GIVEN ENTRIES:

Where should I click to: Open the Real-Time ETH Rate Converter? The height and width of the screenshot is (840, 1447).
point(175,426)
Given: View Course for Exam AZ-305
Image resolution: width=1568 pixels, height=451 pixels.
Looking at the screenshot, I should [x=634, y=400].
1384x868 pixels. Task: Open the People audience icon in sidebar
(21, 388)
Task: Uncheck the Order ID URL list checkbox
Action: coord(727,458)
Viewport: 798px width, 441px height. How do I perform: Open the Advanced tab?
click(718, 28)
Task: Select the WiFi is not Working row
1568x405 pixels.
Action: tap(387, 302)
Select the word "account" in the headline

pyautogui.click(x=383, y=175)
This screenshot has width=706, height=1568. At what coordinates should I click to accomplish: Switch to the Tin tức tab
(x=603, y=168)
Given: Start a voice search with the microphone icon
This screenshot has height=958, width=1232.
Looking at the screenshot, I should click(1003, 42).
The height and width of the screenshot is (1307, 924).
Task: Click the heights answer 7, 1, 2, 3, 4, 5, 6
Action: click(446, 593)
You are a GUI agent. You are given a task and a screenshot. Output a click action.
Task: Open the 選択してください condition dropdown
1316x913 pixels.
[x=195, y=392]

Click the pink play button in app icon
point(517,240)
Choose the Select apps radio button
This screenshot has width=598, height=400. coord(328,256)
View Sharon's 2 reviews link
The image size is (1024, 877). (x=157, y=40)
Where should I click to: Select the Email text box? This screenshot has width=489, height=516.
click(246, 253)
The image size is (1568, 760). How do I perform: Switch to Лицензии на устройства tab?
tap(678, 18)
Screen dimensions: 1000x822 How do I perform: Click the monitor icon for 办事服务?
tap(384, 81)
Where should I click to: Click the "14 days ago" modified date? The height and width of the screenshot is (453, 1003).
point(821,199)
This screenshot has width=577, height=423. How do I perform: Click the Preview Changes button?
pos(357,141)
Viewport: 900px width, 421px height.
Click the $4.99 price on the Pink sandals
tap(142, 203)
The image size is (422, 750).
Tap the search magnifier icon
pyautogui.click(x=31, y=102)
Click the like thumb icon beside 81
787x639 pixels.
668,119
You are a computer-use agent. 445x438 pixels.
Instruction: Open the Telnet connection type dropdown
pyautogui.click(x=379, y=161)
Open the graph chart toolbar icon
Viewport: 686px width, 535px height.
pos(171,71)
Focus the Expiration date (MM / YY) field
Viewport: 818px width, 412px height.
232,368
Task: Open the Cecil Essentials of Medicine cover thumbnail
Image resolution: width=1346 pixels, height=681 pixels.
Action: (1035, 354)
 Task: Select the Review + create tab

GOAL OF THE EXERCISE:
Where a line of the records above holds the word "agent", copy that line.

EXERCISE SOLUTION:
You are a GUI agent. You are given a task and a screenshot. Output a click action.
You are a computer-use agent. 445x438 pixels.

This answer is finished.